How might they do this? Their nefarious options are legion.  

• Counterfeit websites.  
  • If a customer lands on a fraudulent site and suffers real-world harm (malware on their device, compromised sensitive information) they will always associate it with your name. Would you want to continue doing business with someone if their name alone caused you memories of traumatic events? Probably not.  
• Copyright piracy.  
  • Cyber shadows don’t care for honest work. They’ll illegally reproduce and disseminate your copyrighted materials, hurting your bottom line.  
• Trademark infringement.  
  • To convince others that they are who they say they are, hackers have no qualms about using trademarks in unauthorized manners.  
• Patent theft.  
  • A patent is representative of a great deal of work. Whatever your patent, behind it lies hours of ideation, creation, iteration, and finalization.  
  • A digital dark artist will take the easy route. They’ll do whatever they can to make, use, and sell your products without obtaining a license.  
• Impersonation on social media.  
  • Social media is a fantastic tool for building your brand and connecting with your audience.
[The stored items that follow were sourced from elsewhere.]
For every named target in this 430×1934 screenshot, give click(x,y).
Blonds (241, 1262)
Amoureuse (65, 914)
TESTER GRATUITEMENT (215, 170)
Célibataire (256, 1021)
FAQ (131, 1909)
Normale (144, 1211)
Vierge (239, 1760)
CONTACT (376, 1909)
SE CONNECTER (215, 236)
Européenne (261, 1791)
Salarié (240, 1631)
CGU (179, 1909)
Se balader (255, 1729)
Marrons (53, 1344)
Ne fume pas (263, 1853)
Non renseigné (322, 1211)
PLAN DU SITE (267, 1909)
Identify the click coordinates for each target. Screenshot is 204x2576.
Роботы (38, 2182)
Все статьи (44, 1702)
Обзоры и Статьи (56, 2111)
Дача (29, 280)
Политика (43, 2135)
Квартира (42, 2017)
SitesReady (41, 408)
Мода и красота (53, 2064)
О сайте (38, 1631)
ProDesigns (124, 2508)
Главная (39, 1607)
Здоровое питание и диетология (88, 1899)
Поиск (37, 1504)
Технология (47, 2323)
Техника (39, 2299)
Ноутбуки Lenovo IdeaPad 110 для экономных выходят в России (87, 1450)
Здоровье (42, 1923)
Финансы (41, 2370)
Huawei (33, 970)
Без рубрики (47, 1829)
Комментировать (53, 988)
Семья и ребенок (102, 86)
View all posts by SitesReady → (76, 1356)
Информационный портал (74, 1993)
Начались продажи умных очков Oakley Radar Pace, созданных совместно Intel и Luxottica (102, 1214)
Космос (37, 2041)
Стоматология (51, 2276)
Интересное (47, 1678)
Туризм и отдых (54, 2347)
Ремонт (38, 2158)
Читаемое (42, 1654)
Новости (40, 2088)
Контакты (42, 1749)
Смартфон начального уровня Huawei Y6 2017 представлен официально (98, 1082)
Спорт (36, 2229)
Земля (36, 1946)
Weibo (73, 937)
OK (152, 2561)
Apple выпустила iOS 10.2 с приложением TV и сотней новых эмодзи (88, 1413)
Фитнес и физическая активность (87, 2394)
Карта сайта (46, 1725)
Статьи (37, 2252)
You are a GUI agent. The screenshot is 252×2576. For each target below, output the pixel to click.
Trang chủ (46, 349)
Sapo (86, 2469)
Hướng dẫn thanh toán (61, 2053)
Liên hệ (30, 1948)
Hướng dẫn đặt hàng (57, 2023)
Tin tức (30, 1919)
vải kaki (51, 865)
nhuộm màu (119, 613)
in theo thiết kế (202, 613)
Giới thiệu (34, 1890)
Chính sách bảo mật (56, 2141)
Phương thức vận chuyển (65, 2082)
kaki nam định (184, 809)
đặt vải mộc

Until someone else does it for you and deceives your unwitting audience into revealing their private information.  

To protect your brand, follow these steps: 

• Acquire misspellings of your domain.  
  • Cyber hackers purchase variations of domain names in hopes of catching traffic that was intended for your site.  
• Purchase alternate domains/TLDs.  
  • Depending on your business, you might not want your brand name associated with a .sexy or .xxx domain name.  
  • Register those domains before someone else does and uses them to your detriment.  
• Focus on the aesthetics and elements of your brand that establish your authority.  
  • Increase trust in your customers’ inboxes by using a professional email address that matches your domain name. It helps them know they aren’t about to open a spam message and have their system infected with malware.  
  • Refer to this Branding and Website Design Checklist to ensure your brand is cohesive no matter where you are online — your site, your social media, and more.  

Abundant Caution Does No Harm  

It does not do to dwell on a false sense of security and forget the dangers that lurk about the Internet.  

Man the boundaries of your site, social media, and email accounts. Do your duty to protect your site, your customers, your brand, and your name.

And do make sure you aren’t late for class tomorrow.